Begin at the line containing "Identify the click" and copy each line exactly through the end of the records, leaving out what comes before.

[Pixel coordinate grounding data]
- Opening Delimiter -
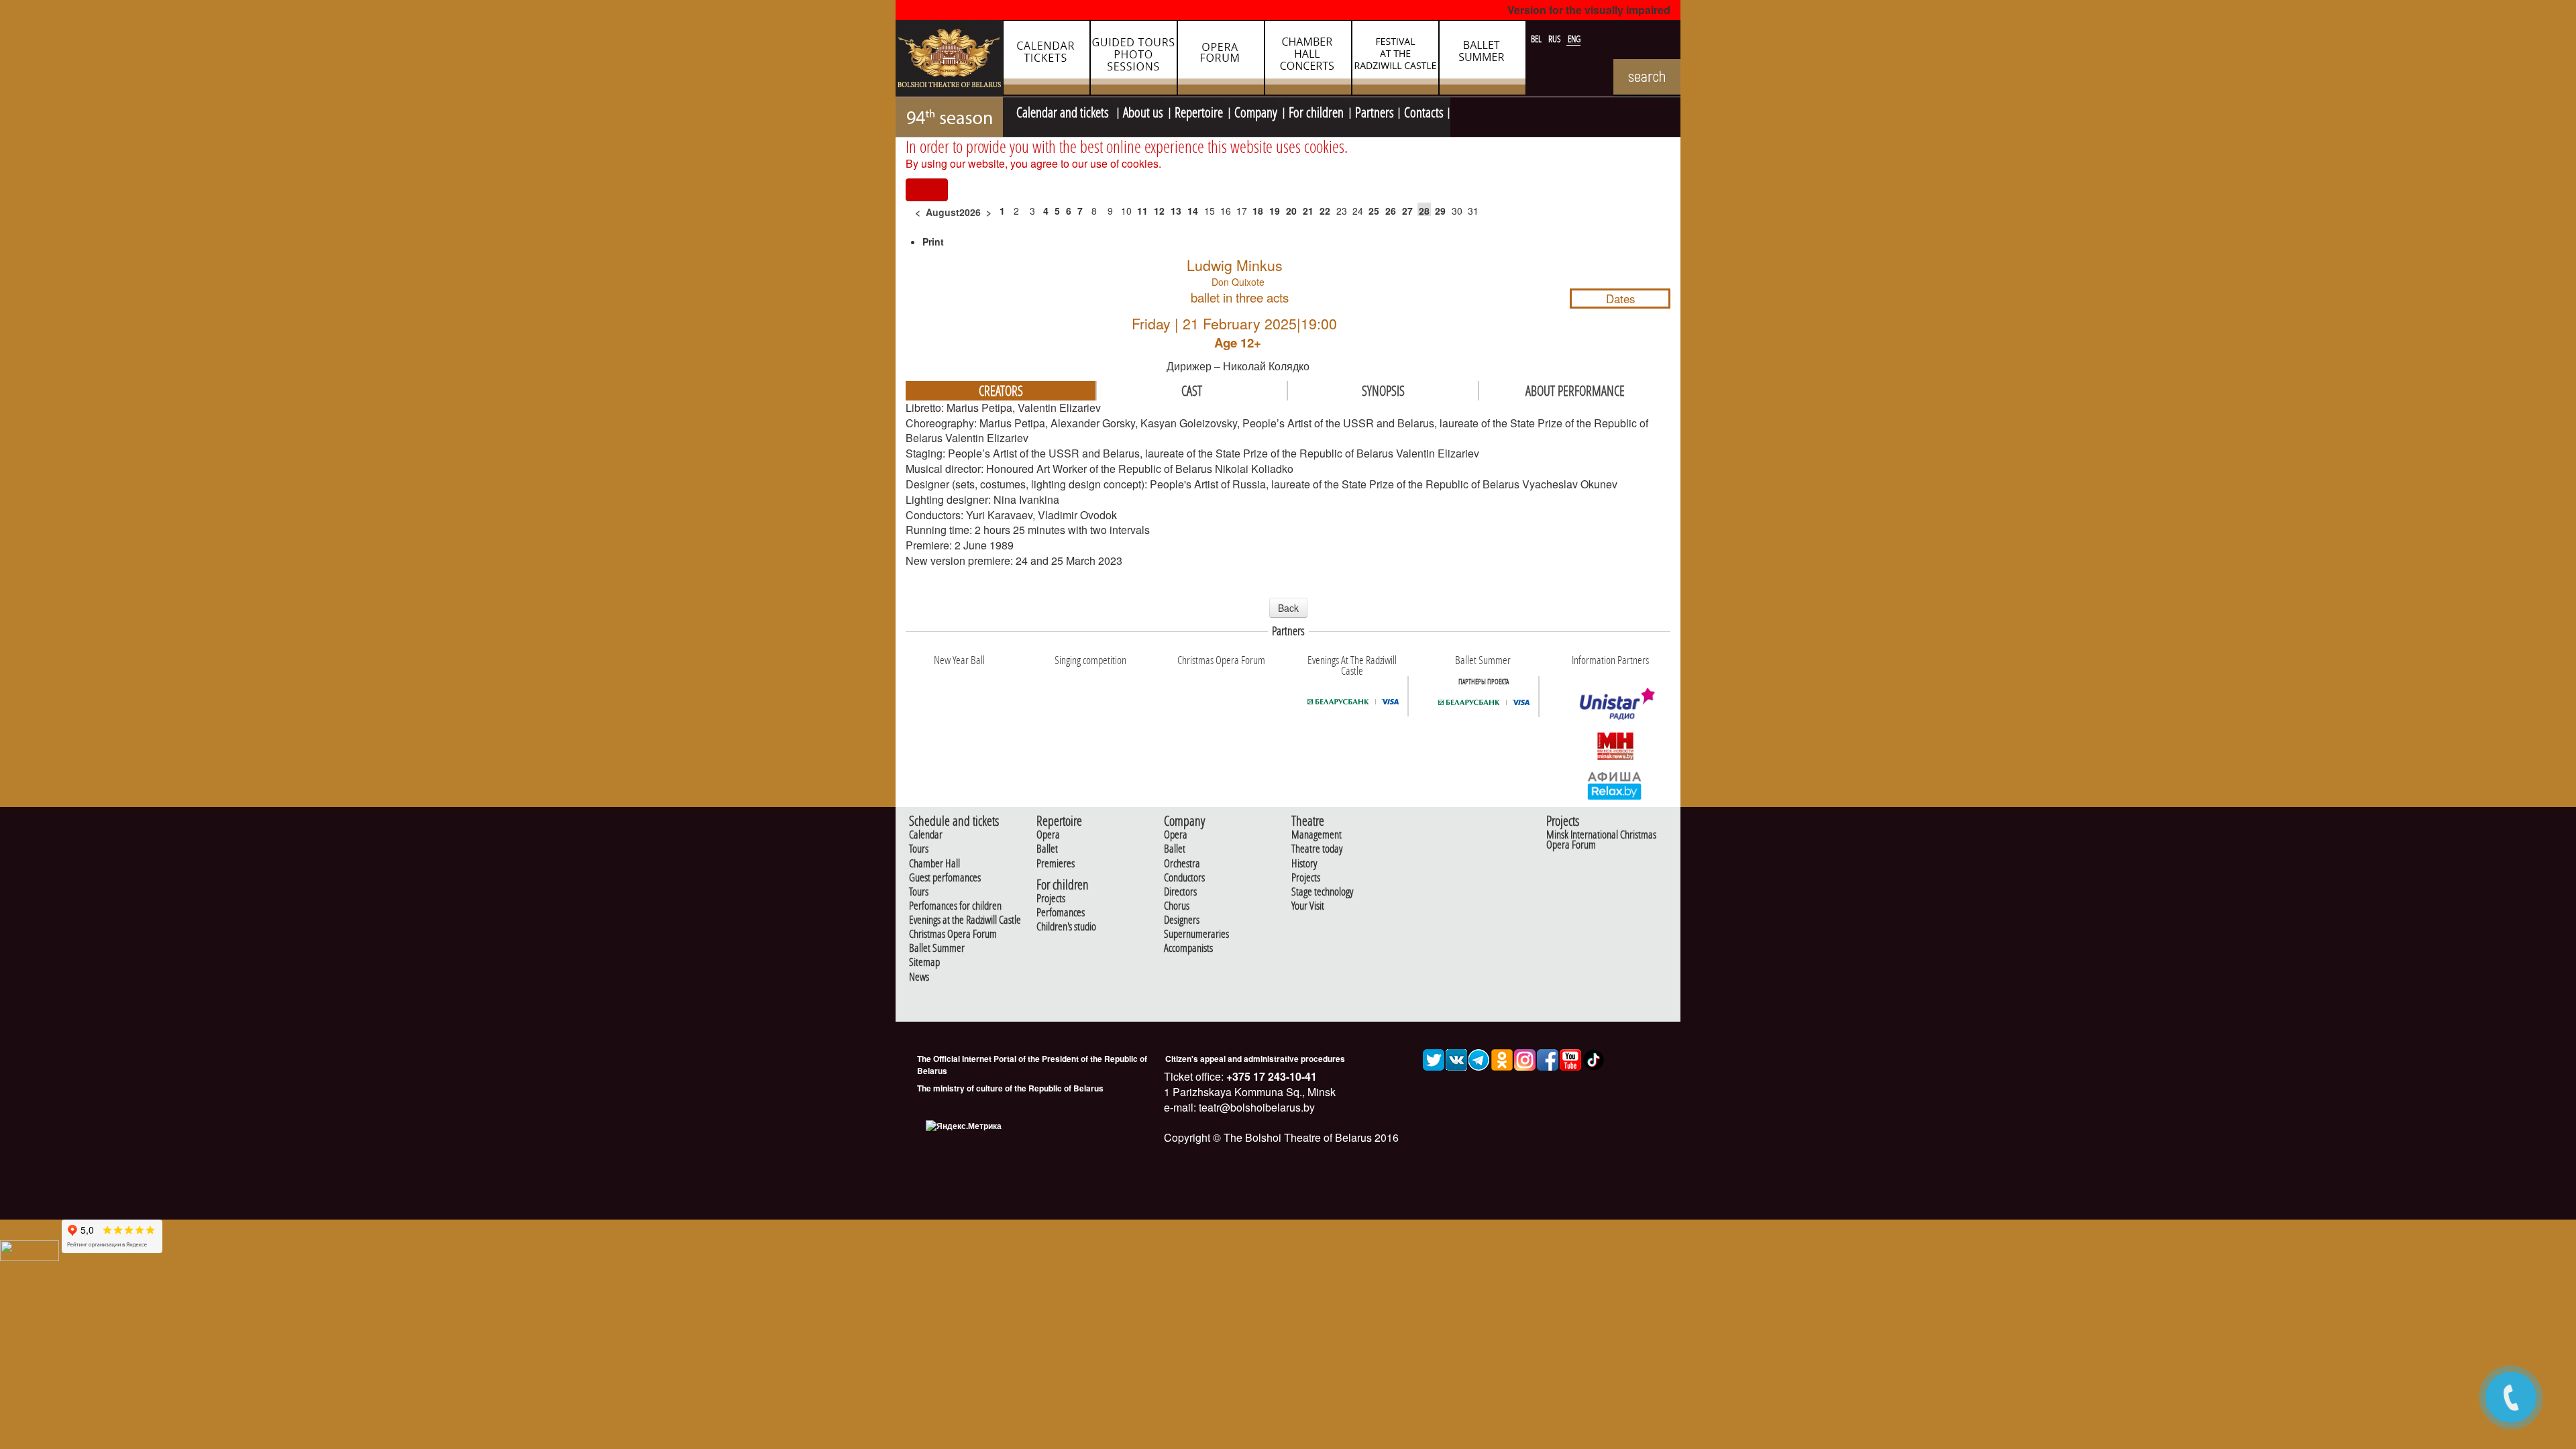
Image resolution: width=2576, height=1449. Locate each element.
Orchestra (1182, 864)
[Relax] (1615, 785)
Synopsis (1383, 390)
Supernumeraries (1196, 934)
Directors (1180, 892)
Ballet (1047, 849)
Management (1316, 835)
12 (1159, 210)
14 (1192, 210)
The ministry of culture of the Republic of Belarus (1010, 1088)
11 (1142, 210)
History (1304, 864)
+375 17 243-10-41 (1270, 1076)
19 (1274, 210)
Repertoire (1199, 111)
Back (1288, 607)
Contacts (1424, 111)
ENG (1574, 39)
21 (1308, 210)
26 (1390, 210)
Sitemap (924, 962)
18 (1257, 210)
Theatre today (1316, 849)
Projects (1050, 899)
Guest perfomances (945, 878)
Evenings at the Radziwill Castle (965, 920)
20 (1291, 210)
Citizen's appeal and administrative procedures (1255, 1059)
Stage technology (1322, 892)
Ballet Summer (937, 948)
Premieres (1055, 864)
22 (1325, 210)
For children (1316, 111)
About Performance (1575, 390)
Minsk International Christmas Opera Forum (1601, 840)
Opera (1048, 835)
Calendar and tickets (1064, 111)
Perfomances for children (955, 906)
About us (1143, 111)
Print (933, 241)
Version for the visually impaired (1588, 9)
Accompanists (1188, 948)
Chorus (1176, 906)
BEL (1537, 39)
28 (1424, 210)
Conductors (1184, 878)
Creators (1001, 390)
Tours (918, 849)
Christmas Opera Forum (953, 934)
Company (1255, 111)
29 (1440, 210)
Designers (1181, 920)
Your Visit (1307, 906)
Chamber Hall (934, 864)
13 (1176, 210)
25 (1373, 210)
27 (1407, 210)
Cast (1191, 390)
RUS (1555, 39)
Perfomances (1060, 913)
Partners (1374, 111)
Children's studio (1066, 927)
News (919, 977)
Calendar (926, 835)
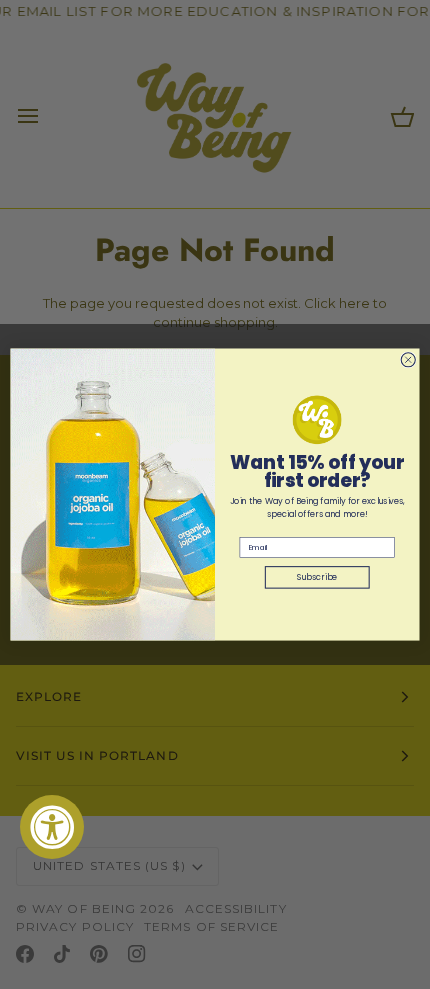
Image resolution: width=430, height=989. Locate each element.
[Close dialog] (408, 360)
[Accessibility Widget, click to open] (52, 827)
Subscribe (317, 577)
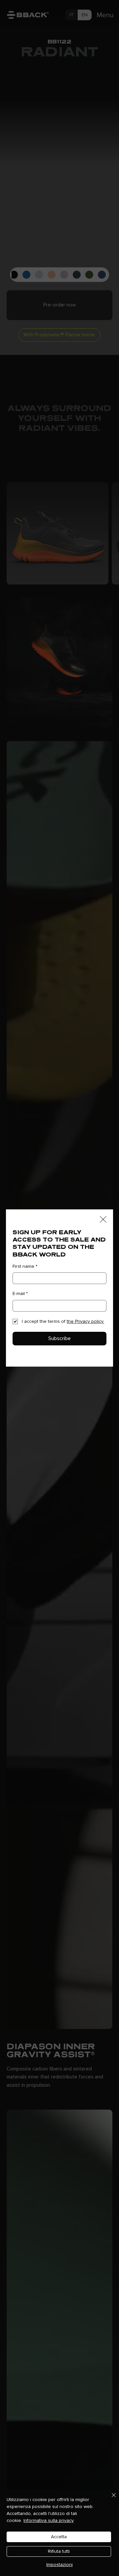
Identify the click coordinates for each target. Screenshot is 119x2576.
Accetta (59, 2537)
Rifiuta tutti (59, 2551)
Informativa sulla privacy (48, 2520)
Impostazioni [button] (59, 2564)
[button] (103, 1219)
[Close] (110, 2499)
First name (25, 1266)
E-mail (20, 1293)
- Closing Delimiter -
● REPLY TO THE EXERCISE:
Identify the click coordinates for each target. Screenshot is 119x2576.
Accetta (59, 2537)
Rifiuta tutti (59, 2551)
Informativa sulla privacy (48, 2520)
Impostazioni [button] (59, 2564)
[button] (103, 1219)
[Close] (110, 2499)
First name (25, 1266)
E-mail (20, 1293)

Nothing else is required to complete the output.